AI Papers Reader

Personalized digests of latest AI research

View on GitHub

HackerRank-ASTRA: A New Benchmark for Evaluating Large Language Models in Multi-File Software Projects

Large language models (LLMs) are rapidly changing software development, enabling tasks like code generation and bug fixing. However, evaluating their real-world effectiveness remains challenging. Existing benchmarks often focus on isolated coding problems or specific libraries, neglecting the complexities of real-world, multi-file software projects. A new benchmark, HackerRank-ASTRA, tackles this gap by evaluating LLMs on 65 diverse, multi-file, project-based coding problems drawn from HackerRank’s proprietary library. A research paper published on arXiv details the benchmark and its initial findings.

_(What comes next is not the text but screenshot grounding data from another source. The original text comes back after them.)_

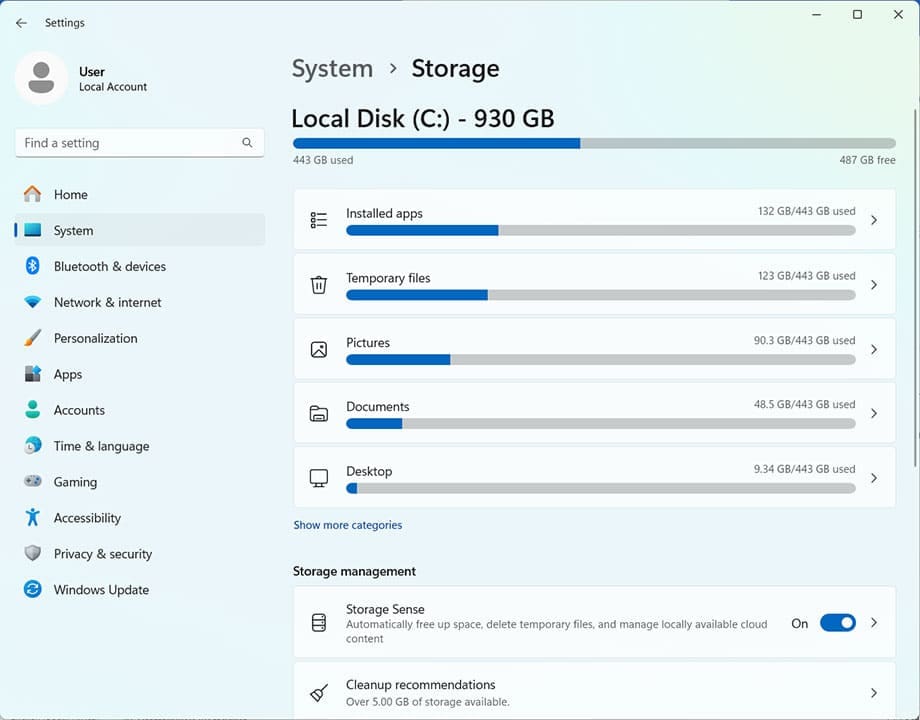Select the Cleanup recommendations broom icon
Viewport: 920px width, 720px height.
coord(318,692)
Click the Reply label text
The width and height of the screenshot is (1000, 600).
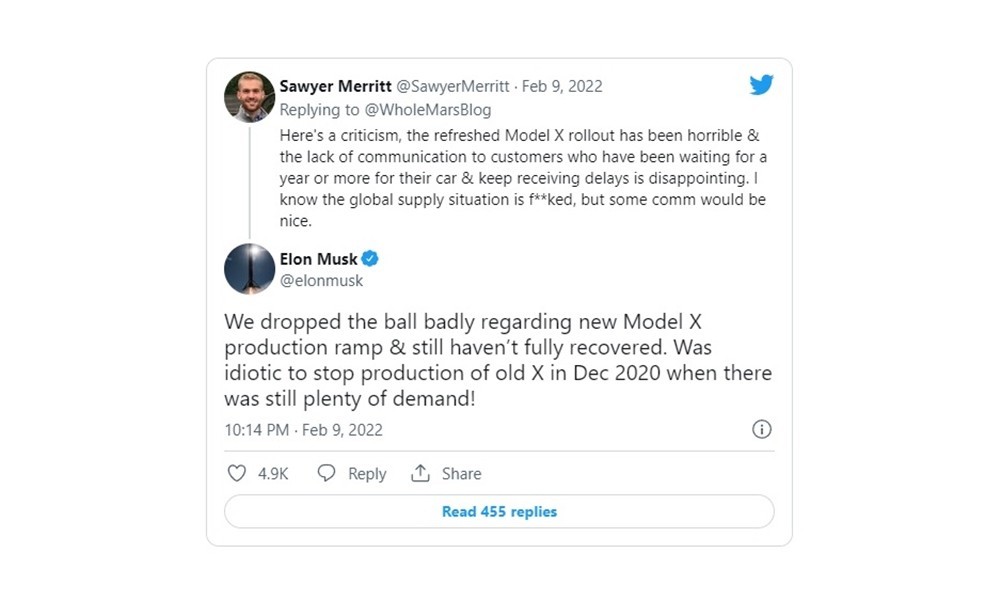[x=367, y=474]
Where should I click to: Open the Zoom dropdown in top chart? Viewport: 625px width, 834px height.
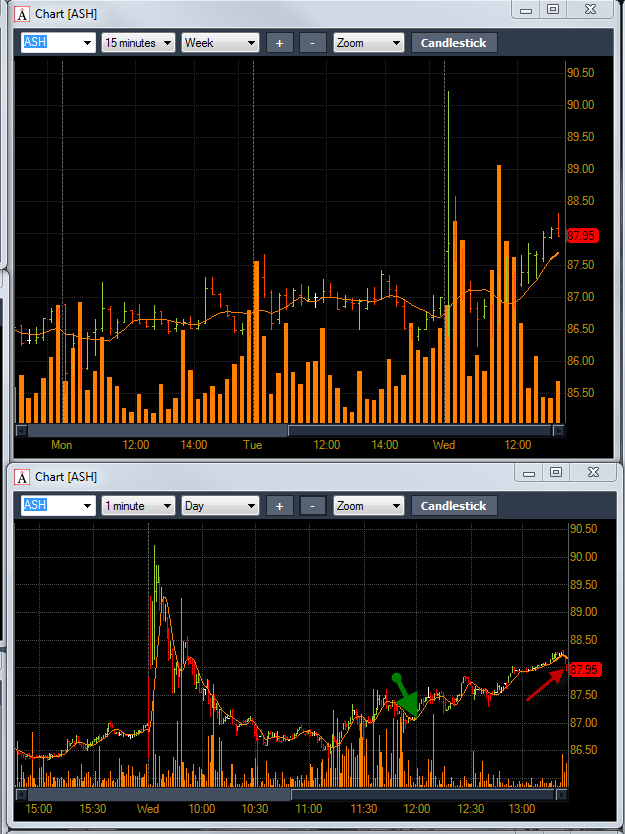point(369,43)
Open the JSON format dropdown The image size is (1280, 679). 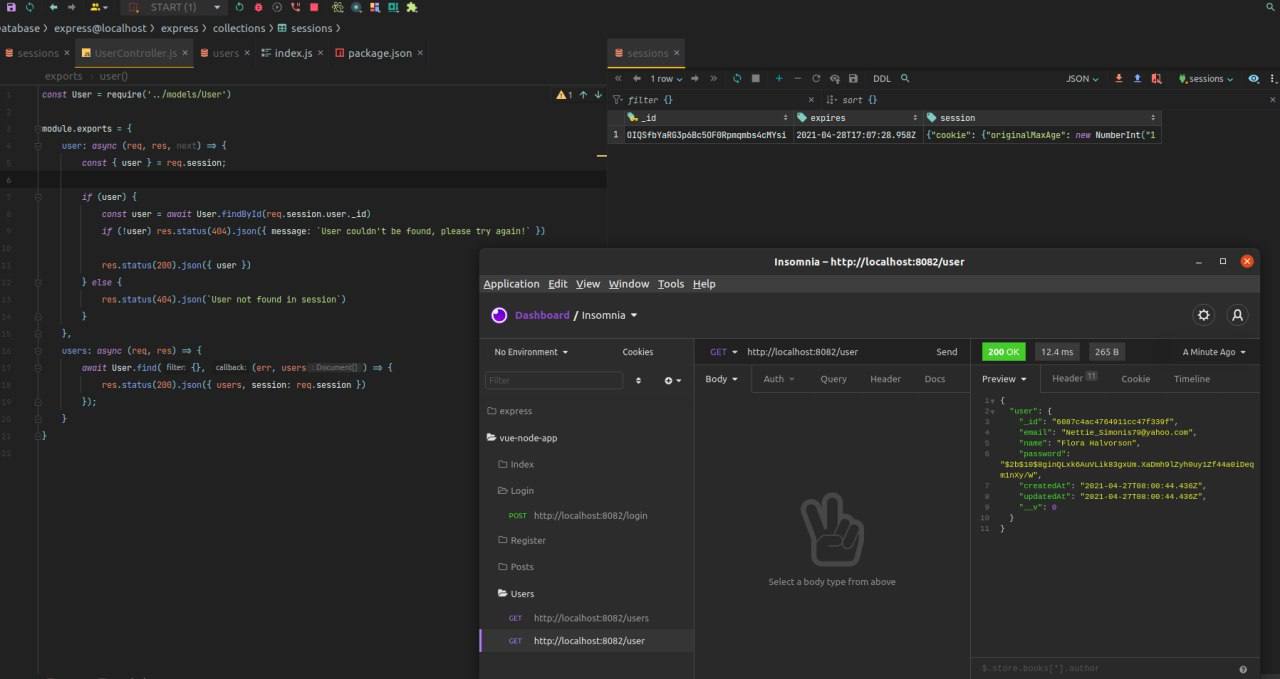coord(1082,79)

Real-World Scenarios, Rigorous Evaluation

HackerRank-ASTRA’s strength lies in its focus on realistic project-based scenarios. Problems aren’t isolated functions but rather involve multiple files and mimic tasks like new feature development within common front-end frameworks such as React.js, Angular.js, Node.js, and Django. Each problem comes with an average of 12 source code files and a problem statement (around 718 characters on average), requiring models to demonstrate understanding of context and dependencies.

The evaluation goes beyond simple accuracy measures. The benchmark employs a robust approach that runs each model 32 times per problem, creating a distribution of results to assess not just correctness but also consistency. Metrics include:

  • Mean Score: The average percentage of test cases passed across the 32 runs for each problem, aggregated across all problems.
  • Mean Pass@1: The percentage of runs where the model achieved a perfect score (all test cases passed) on a given problem, aggregated across all problems.
  • Consistency (Median Standard Deviation): Measures the variability in model performance across the 32 runs for each problem, providing insights into its reliability. A lower median standard deviation reflects higher consistency.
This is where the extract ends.